Compression on Segments

This is a follow-up optimization on the segment files. Once a file is sealed to be read-only, we could compress it to save disk space. The process could be as following:

  1. For each read-only segment file,
  2. Check if it's still valid. If true, then
  3. Compress it with a temporary name.
  4. When finishes, check again if it's still valid.
  5. If true, hold the read lock and rename the file atomically.
    1. After that, release the lock and delete the original file.
    2. Deletion shouldn't affect the fds that opened on that file if we open it with carefully chosen flags. (Linux/macOS/Windows)
  6. Otherwise, delete the temporary file.

The compressed file has the same name as the uncompressed ones, except an additional suffix .z.

Compressed file could have a different file header to contain more information:

|----    uint32  ----|----    uint64    ----|----    uint64  ----|----        uint8       ----|
|---- segment id ----|---- begin offset ----|---- end offset ----|---- compression method ----|

A reader that opens a segment should try the compressed file first and then the original one.

Buffering

IO operation per write is known as inefficient due to system calls, especially when the data being written is small. A common solution to this problem is buffering in the user space. However, buffering breaks the premise that once a message is sent, it could be read from the file. To address the problem, we should either synchronize read and write on the buffer carefully, or delay the read until the buffer is flushed. We chose the latter. There will be a background thread flushes the data periodically and notifies the reader.

Buffering for reading is the same and simpler. It can be done by leveraging the builtin buffered reader.

Fan-out Receiver

Fan-out receiver is quite straight-forward. However, the first message to receive is undetermined and depends on implementation. Fan-out receivers won't affect each other in any circumstances.

File Descriptor per Reader/Writer

Like the problem in buffering, a single file descriptor for both read and write will require careful management on it. For example, offset to read and write must be maintained separately, and closing must wait until all readers and writers exit. Also, buffering is hard because it requires a complex way to do cache eviction. With one file descriptor per reader and writer, it will be much simpler as we delegate almost all things to the OS, and it already handles them well.

Acknowledgable Receiver

Sometimes, it requires the channel to prevent the messages from being deleted to perform some sort of retrying during restarts. For example, a server would like to send all local messages to remote, and it should guarantee all messages are delivered in order. If a delivery fails, it can retry on it. But since the message is read from the channel, it could be deleted from the disk in theory. However, if the process crashes before succeeding in delivery, the message could be lost.
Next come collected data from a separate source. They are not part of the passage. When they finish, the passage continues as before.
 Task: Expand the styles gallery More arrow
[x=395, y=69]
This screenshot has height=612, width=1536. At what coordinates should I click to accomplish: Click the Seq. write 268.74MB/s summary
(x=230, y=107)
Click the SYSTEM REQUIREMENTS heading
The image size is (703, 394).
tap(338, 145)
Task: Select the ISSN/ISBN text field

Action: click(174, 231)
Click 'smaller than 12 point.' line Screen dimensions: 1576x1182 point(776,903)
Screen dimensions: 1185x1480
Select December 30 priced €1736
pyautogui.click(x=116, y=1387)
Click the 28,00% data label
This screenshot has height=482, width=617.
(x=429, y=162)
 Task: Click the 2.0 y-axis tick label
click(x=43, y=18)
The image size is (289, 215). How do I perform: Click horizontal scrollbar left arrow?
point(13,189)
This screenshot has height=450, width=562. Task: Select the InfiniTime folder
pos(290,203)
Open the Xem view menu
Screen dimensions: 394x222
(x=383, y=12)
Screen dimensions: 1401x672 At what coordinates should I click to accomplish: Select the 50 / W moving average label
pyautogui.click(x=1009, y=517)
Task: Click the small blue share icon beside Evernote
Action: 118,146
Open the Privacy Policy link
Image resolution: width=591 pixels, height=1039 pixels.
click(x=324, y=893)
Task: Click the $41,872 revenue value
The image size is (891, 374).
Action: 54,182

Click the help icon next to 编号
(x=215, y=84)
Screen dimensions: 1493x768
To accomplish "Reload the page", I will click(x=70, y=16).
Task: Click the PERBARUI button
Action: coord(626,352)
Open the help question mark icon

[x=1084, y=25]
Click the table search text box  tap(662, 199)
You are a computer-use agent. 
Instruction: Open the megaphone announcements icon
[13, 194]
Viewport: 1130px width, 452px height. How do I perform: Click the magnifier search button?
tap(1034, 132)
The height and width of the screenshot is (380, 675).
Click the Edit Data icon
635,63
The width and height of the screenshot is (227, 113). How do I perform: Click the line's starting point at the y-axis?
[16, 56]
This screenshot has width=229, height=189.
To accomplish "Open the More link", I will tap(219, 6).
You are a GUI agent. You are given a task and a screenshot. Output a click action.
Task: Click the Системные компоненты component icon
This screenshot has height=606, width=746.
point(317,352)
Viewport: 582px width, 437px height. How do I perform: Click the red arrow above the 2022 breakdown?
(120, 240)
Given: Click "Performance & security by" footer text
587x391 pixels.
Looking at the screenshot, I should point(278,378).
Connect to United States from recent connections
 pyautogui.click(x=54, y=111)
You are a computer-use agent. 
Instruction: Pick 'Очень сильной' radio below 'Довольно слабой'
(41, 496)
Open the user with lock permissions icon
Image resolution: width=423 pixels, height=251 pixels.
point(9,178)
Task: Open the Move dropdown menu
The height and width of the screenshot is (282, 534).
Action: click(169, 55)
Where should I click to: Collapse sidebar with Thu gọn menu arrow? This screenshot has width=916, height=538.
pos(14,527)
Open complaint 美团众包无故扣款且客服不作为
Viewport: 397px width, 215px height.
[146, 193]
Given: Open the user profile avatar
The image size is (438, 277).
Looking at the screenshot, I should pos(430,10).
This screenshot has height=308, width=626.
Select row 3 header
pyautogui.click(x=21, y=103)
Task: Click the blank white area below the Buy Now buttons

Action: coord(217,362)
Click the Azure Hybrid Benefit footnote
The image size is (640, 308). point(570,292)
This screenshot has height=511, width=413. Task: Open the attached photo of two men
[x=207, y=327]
In such cases, we would like to manually acknowledge that the message is successfully consumed so that it's deletable.

The interface looks like

package filechannel

import "context"

type Receiver interface {
	Recv(context.Context) ([]byte, error)
	Close() error
}

type AckReceiver interface {
	Receiver

	Ack(n int) error
}

Ack simply notifies the underlying the file channel that the message is fully consumed. However, when to actually delete it is left to implementation.

Trade-offs

The file channel current only guarantees:

  1. Messages are received in the same order of sending.
  2. Messages can be received in a bound period after the sending, but there's no promise of how long.
  3. Messages will be finally persistent.
  4. Messages unread by any receiver (if any) won't be GC-ed.
  5. Messages unread by some receiver won't be GC-ed.

It doesn't guarantee that

  1. A message will be persistent immediately once the sending returns.
  2. A message will be persistent during system crashes (e.g., power loss).
  3. A message read in the previous process can be still found in the channel.
  4. A message read in the previous process will be skipped.
  5. A message read by a fan-out receiver can be read by another fan-out receiver because of GC.
  6. A message is GCed once it's read by all receivers.

Unresolved Problems

  1. Support receiving from a specific point to avoid redundant messages upon restart.